You can run all bfc's unit tests with Cargo.

```
$ cargo test
```

This runs basic unit tests, property-based tests, and LLVM snapshots
tests.

### Quickcheck

bfc includes property-based tests using the [Rust quickcheck
library](https://github.com/BurntSushi/quickcheck). These operate on
the intermediate representation used in bfc, called BFIR.

These tests verify several properties for optimisations: runtime
improvement, idempotence and behavioural equivalence.

### Verifying Improvement

bfc optimisation should never increase the number of BFIR
instructions.

`f(program)` should have fewer (or the same) number of instructions as
`program`.

### Verifying Idempotence

All bfc optimisation passes are idempotent. Running an
optimisation twice should produce the same output as running it
once. 

This property applies to individual peephole optimisations, as well as
the combined optimiser. Testing this catches phase ordering issues, as
well as optimisations that need to compute a fixpoint.

`f(f(program))` should be the same as `f(program)`.

### Verifying Behavioural Equivalence

bfc opimisation passes should never change the semantics of a program.

`eval(program)` should give the same result as `eval(f(program))`,
provided that `eval(program)` terminates within a specific number of
steps. bfc checks this by evaluating the code within a sandbox.
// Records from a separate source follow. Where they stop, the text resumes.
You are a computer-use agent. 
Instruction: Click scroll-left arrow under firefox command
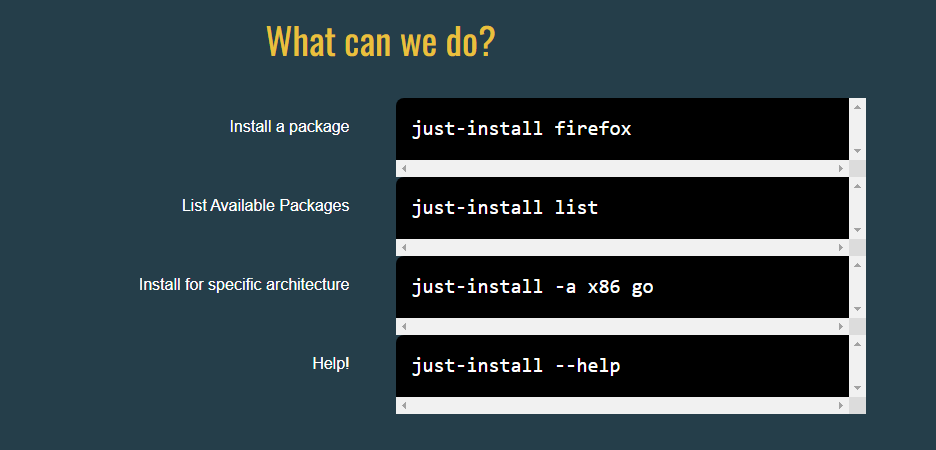[x=404, y=168]
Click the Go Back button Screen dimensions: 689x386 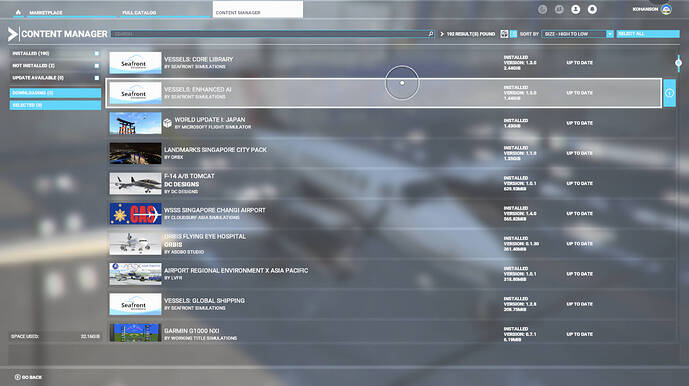point(28,377)
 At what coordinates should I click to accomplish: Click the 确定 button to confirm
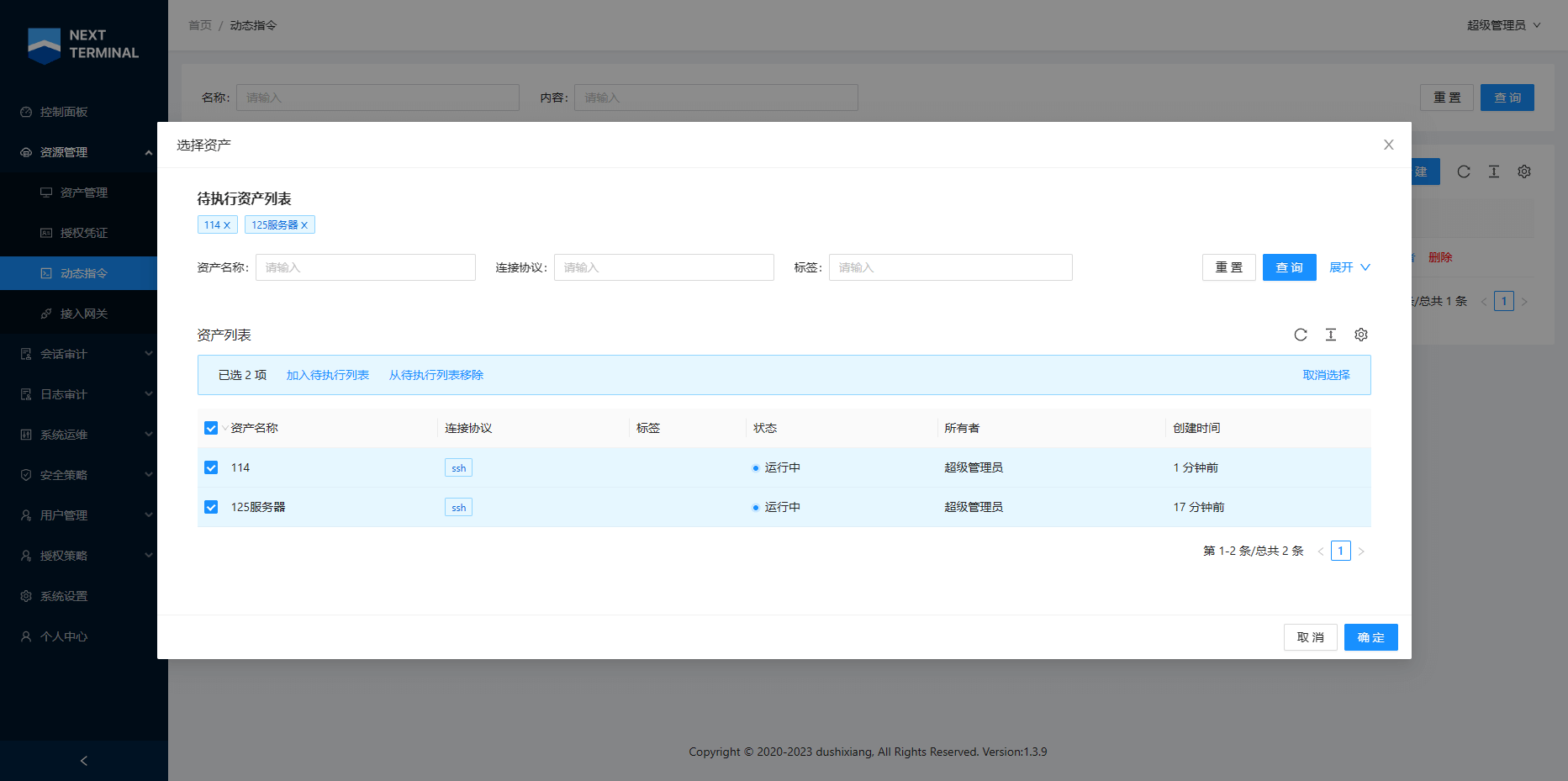click(x=1370, y=637)
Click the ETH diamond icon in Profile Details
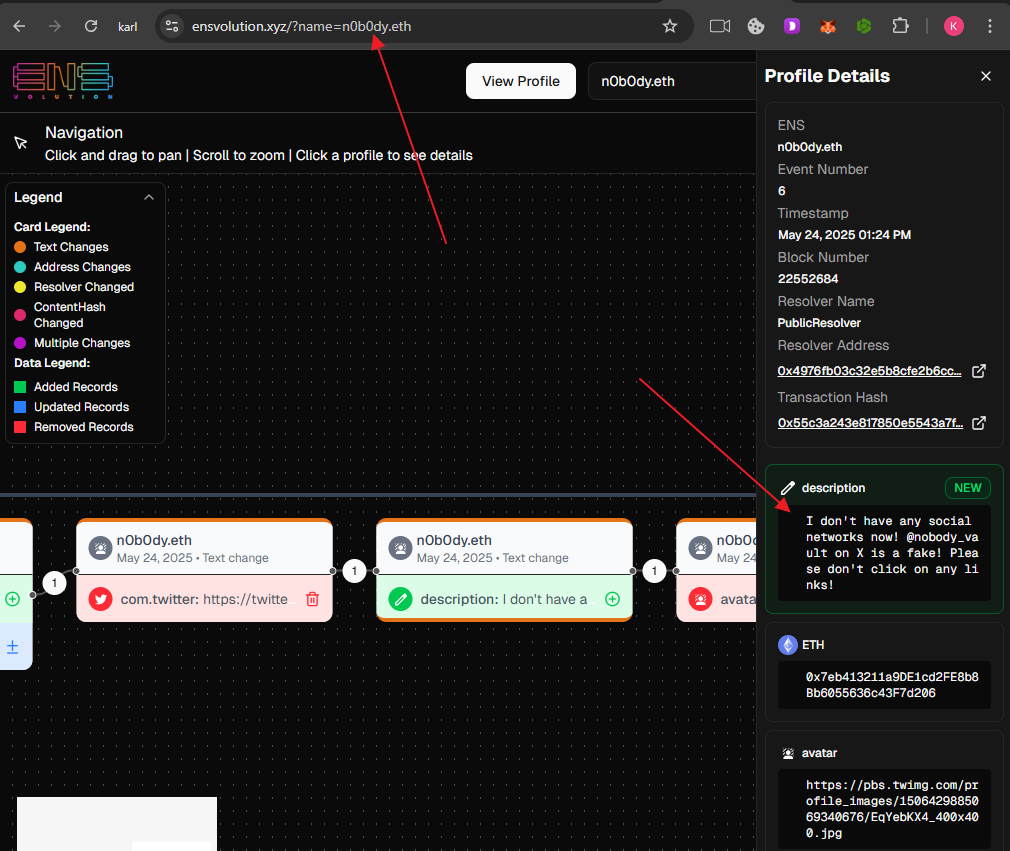Screen dimensions: 1010x851 (789, 645)
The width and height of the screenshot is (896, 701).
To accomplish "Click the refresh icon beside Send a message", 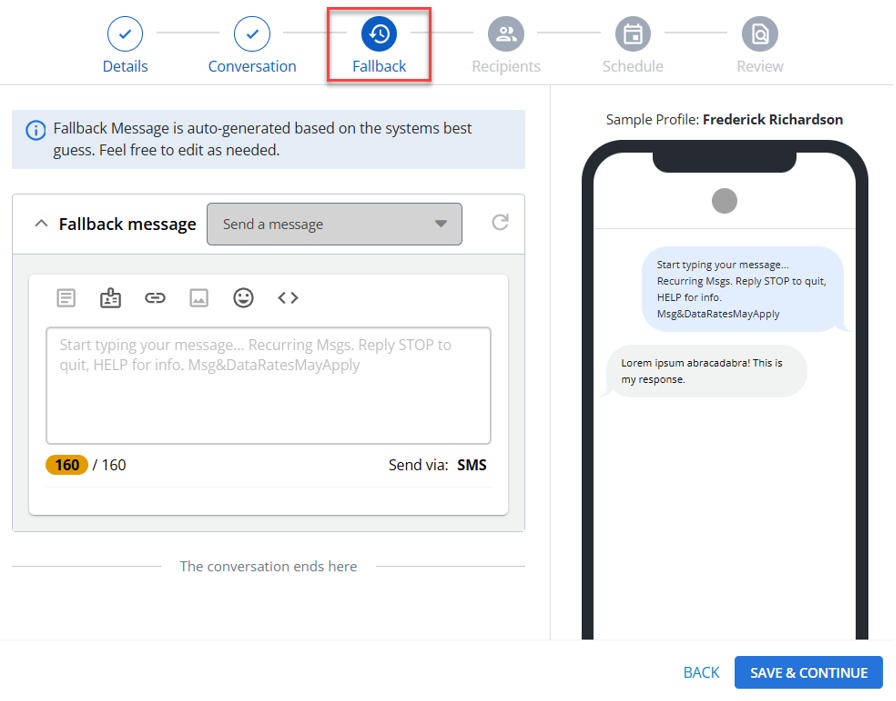I will pos(501,223).
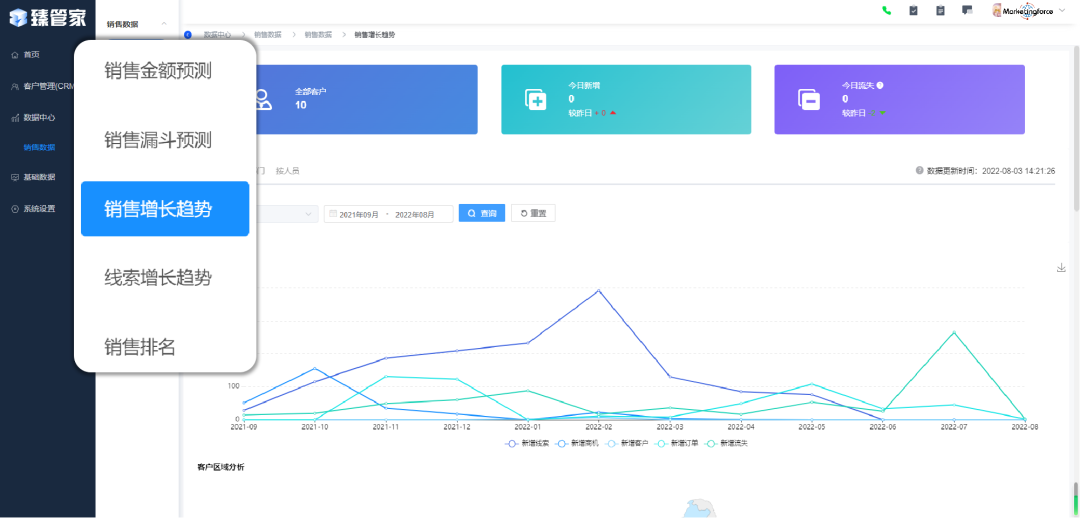Click the blue 查询 search button

point(482,213)
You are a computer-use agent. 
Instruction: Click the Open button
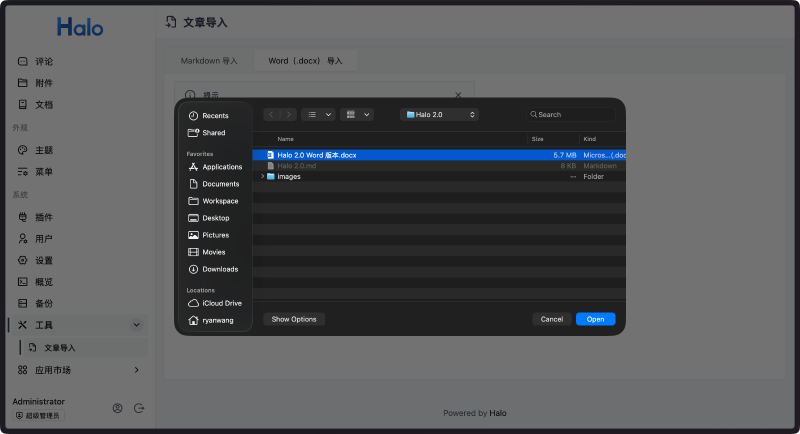pyautogui.click(x=595, y=319)
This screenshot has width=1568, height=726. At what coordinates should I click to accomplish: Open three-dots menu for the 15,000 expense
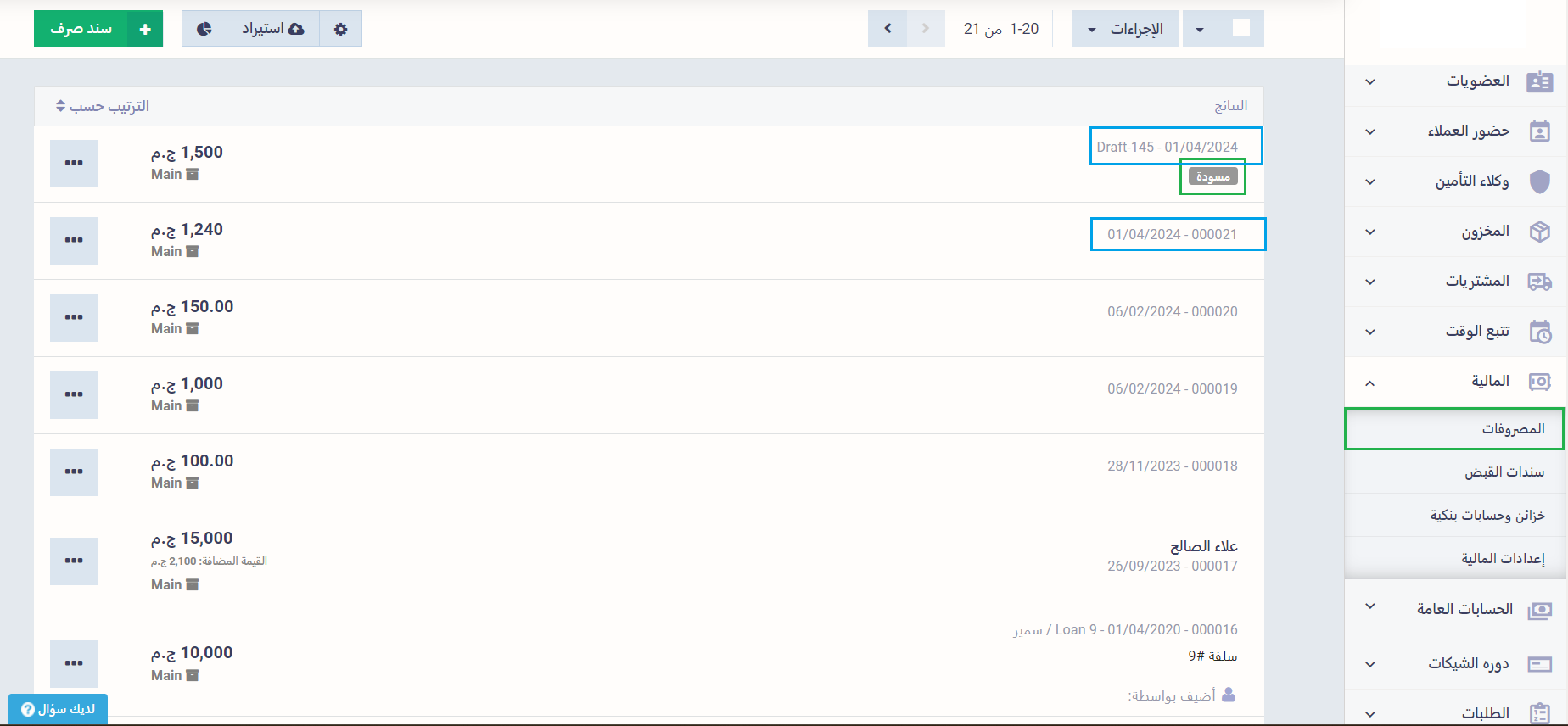tap(74, 561)
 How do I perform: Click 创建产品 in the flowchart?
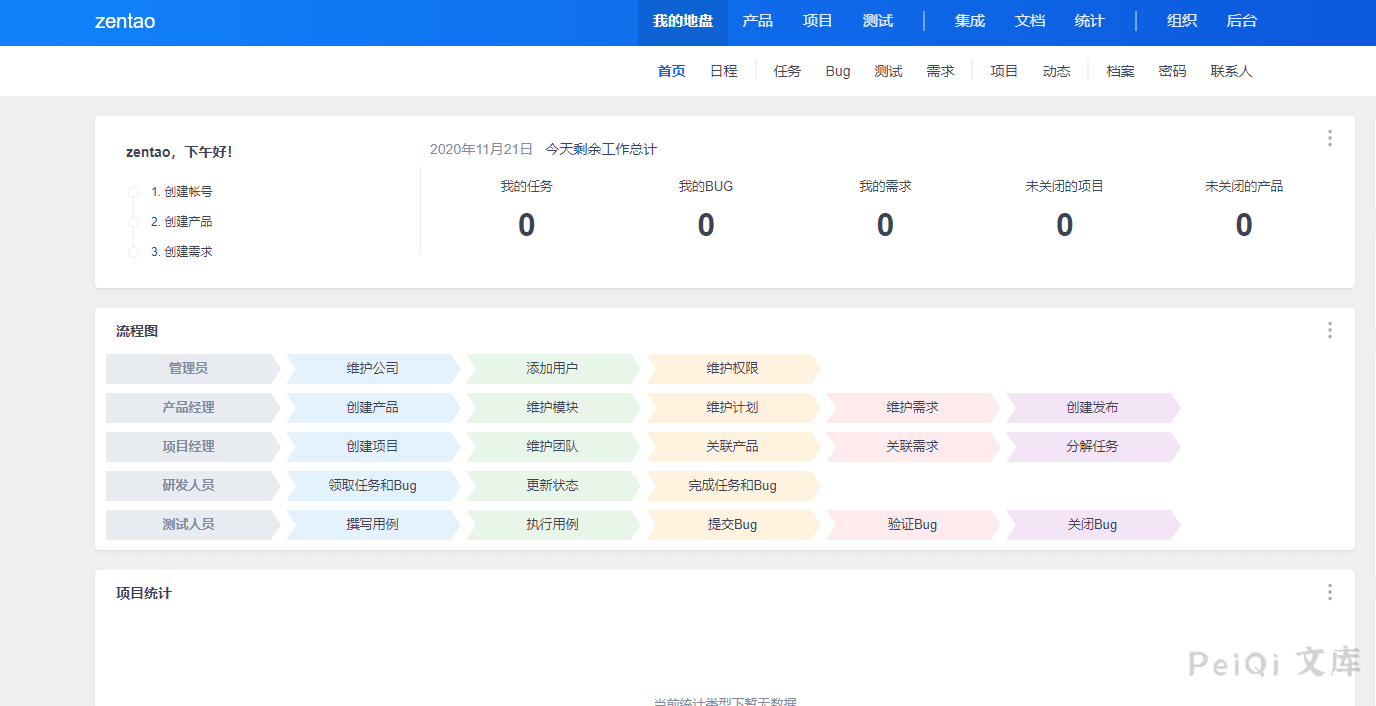tap(372, 407)
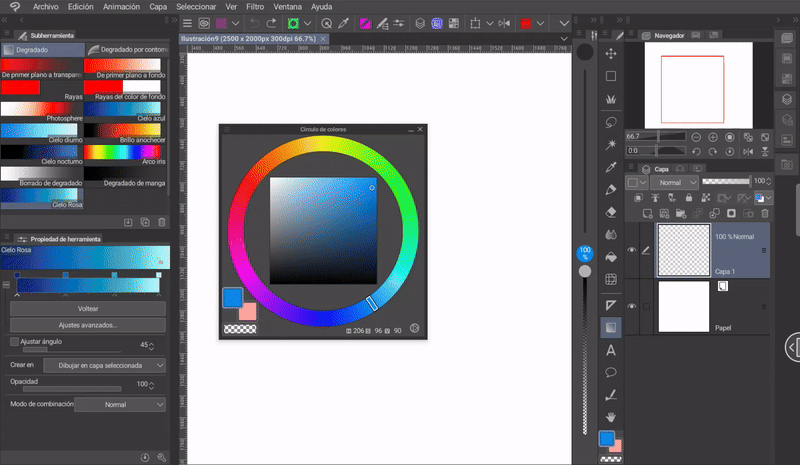Screen dimensions: 800x465
Task: Select the Gradient tool in toolbar
Action: (x=611, y=327)
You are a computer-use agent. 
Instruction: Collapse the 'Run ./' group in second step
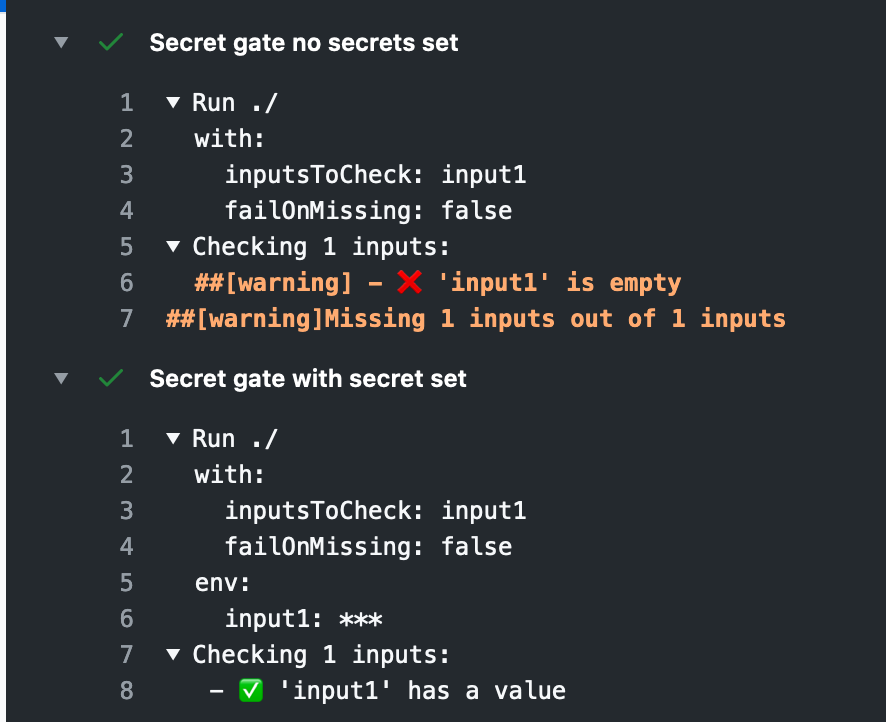click(x=173, y=438)
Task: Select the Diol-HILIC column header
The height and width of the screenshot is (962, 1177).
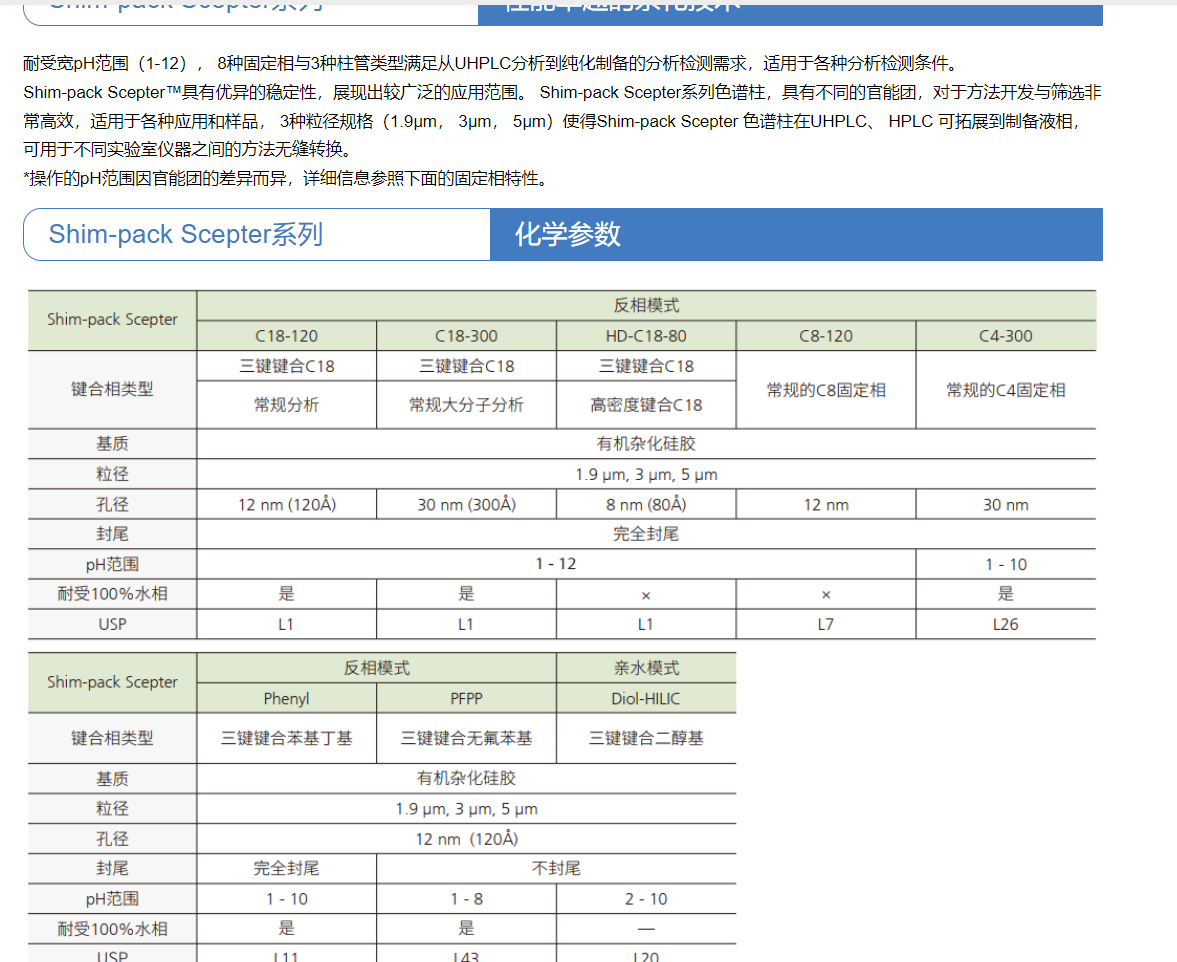Action: coord(646,699)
This same evaluator is also used during compilation, for compile-time
evaluation of code!

If `program` relies on runtime inputs, the test can verify the program
state prior to the first runtime input, or choose an arbitrary input.

Some tests also check the cell state after executing `program`, which
should be the same as executing `f(program)`. This is not true of all
optimisation passes: dead code may modify cells that are unused.

### Finding Interesting Programs

BFIR defines 7 different expressions. Randomly generated IR would only
have a 1/7 chance of producing a loop, so only a 1/49 chance of
producing a nested loop.

Nested loops, particularly including multiply loops, tend to expose
interesting bugs. BFIR generation in tests overweights these kind of
loops, so tests spend more time exercising more complicated loops.

### LLVM Snapshot Tests

The file `llvm_tests.rs` tests that certain BF programs produce the
expected LLVM IR output.

These tests tend to be brittle, especially when upgrading major LLVM
versions. They are useful for verifying that unrelated refactoring
hasn't changed the compiled output.

## Integration Tests

```
$ ./integration_tests.sh
```

This script compiles real BF programs, runs them, and verifies their
output matches the corresponding `.out` file.

This is the final step in bfc testing. It catches issues that only
occur in larger, real-world BF programs.